• 05.06.2008 13:55

  • von Roman Wittemeier

Werner: "Man kommt ins Grübeln"

Marco Werner im Interview mit 'Motorsport-Total.com' über die Rundenzeiten in Le Mans und die großen Gefahren - Neuer Audi für 2009?

(Motorsport-Total.com) - Der Langstreckenklassiker in Le Mans steht auch in diesem Jahr wieder eindeutig im Zeichen des großen Diesel-Duells zwischen Audi und Peugeot. Die beiden Hersteller schenken sich im Kampf im den Gesamtsieg beim prestigeträchtigen Rennen an der Sarthe gar nichts. Es ist nahezu ein Wettrüsten entbrannt, was sich bereits am vergangenen Sonntag beim Vortest auf dem Zeitenmonitor niederschlug. Die schnellste Runde von Stephane Sarrazin in 3:22.222 Minuten war um satte vier Sekunden schneller als die Qualifying-Bestzeit des Vorjahres. Die Prototypen werden schnell schneller. Audi-Pilot Marco Werner - Le-Mans-Sieger der vergangenen drei Jahre - wies im Interview mit 'Motorsport-Total.com' auf die Gefahren hin.

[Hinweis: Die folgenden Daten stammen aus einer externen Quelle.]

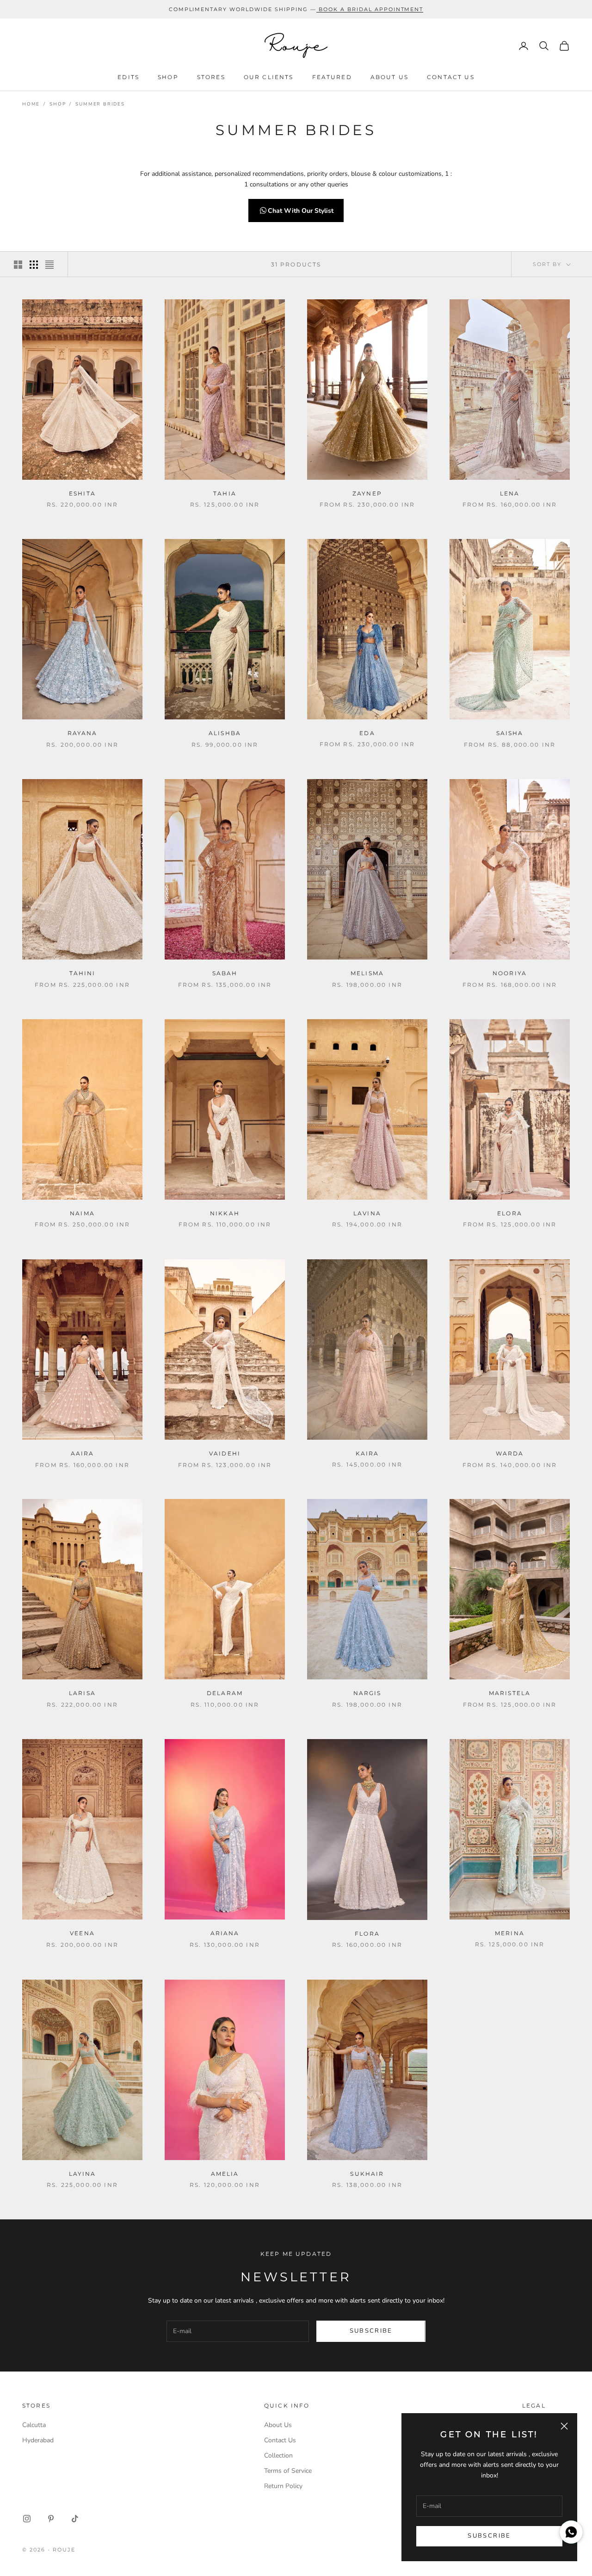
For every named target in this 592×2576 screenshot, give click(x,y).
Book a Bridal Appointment (371, 9)
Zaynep (367, 493)
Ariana (225, 1933)
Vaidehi (224, 1453)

Titel-Bild zur News: Marco Werner

Hat in den vergangenen drei Jahren in Le Mans gewonnen: Marco Werner

Frage: "Marco, wie ist der erste Le-Mans-Tag 2008 aus deiner Sicht gelaufen?"
Marco Werner: "Nicht zufrieden stellend, allein schon wegen dem Wetter. Es gab schnelle Runden, die aber nicht aussagekräftig sind. Es gab eben immer wieder Bedingungen, wo man eigentlich nur hereinfahren konnte, solange es ja kein Rennen ist. Es war eher reines Überleben, als dass man ein Setup machen konnte, mit so viel Wasser auf der Strecke. Im Rennen ist es etwas anderes: Überleben und Weiterfahren. Wenige Runden gab es im Trockenen, wo man aber auch nicht viel gelernt hat. Wir haben die drittschnellste Zeit gefahren und sind dafür einigermaßen zufrieden. So schnell war ich hier noch nie und das war erst die dritte oder vierte Runde im Trockenen. Da wird sicherlich auch noch ein bisschen kommen. Nicht sehr viel, es war schon schnell. Ich hatte das Auto in den Porschekurven bei meiner schnellen Runde mal etwas verloren. Da sind noch ein paar Zehntel drin."#w1#

Gené-Unfall sorgt für Sorgen

"Es ist nicht gerade ungefährlich, wenn man mittlerweile weit unter 3:30 Minuten fährt." Marco Werner

Frage: "Wie viel Risiko geht man denn mittlerweile bei der Zeitenjagd in Le Mans ein?"
Werner: "Es ist nicht gerade ungefährlich, wenn man mittlerweile weit unter 3:30 Minuten fährt. Wenn das im Rennen so ein Speed wird - wo man einfach mal von ausgehen muss, weil es wird ja eher noch extremer, denn es ist ja zuerst wenig Grip da. So eine 3:26, 3:27, oder 3:28 Minuten könnte im Rennen der Durchschnitt sein und das ist verdammt schnell. Wenn man da mal die Unterschiede zu den GT-Autos sieht, die dann bei 30 Sekunden oder mehr liegen, dann wird es ein heißes Rennen. Das ist nicht ohne."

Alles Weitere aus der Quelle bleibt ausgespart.